::: Input :::

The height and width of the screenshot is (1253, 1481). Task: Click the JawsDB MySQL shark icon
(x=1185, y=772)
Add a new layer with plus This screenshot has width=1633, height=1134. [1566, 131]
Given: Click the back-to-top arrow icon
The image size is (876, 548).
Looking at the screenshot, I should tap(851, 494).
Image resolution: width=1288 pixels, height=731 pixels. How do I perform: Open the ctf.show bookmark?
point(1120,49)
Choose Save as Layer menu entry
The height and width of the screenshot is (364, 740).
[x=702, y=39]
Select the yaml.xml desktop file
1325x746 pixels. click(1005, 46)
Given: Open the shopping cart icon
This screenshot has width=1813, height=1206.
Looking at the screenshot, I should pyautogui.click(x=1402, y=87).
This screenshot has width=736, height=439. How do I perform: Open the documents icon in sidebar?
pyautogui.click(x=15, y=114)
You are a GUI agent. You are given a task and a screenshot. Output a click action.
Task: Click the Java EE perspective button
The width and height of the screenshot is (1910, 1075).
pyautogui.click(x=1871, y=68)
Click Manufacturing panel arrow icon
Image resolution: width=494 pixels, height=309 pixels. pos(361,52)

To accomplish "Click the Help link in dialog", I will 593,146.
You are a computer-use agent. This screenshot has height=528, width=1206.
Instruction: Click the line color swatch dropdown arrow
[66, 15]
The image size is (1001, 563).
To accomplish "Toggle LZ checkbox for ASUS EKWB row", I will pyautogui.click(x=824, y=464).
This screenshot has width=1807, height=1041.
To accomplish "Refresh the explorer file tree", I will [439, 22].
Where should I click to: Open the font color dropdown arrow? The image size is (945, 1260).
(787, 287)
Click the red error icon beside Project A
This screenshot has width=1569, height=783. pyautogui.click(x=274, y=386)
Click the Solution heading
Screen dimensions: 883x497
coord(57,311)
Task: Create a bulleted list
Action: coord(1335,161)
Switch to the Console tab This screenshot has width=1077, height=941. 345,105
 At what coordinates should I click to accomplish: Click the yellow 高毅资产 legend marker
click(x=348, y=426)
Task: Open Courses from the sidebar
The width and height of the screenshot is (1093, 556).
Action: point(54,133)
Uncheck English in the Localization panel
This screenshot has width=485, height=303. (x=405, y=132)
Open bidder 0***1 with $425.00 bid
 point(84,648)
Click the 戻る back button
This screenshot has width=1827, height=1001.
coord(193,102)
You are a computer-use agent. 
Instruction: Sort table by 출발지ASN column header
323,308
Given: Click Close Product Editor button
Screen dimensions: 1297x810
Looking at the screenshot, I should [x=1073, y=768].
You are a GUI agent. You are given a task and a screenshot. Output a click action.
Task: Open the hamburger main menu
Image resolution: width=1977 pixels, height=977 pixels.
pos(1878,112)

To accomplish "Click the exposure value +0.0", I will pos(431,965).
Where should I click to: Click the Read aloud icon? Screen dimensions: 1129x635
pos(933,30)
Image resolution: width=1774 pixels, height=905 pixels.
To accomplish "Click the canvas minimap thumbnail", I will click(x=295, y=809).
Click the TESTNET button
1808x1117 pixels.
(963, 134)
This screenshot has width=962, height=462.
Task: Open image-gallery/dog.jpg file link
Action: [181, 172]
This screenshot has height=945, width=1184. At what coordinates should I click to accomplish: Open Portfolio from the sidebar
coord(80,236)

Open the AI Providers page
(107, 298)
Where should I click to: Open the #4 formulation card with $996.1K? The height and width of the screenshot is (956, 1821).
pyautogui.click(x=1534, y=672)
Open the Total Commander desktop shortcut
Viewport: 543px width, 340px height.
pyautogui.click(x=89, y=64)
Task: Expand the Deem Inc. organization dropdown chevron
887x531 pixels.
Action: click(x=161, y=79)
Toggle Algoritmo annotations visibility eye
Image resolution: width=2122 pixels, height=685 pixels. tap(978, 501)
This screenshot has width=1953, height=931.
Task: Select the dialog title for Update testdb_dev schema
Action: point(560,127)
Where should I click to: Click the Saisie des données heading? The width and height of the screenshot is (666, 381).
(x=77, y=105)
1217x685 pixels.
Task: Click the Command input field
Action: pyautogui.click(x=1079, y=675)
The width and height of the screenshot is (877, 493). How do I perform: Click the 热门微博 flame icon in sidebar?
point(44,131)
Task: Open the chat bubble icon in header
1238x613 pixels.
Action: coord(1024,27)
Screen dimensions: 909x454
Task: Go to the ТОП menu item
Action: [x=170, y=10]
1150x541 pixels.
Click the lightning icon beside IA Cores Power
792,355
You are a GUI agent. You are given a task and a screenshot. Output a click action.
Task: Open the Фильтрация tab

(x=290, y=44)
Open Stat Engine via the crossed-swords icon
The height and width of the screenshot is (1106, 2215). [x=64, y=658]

:::

- _Goal of the exercise_:
Send back exactly the lines from the line with "1150x541 pixels." through the end of the records.

- _Result for this exercise_:
1150x541 pixels.
Click the lightning icon beside IA Cores Power
792,355
You are a GUI agent. You are given a task and a screenshot. Output a click action.
Task: Open the Фильтрация tab

(x=290, y=44)
Open Stat Engine via the crossed-swords icon
The height and width of the screenshot is (1106, 2215). [x=64, y=658]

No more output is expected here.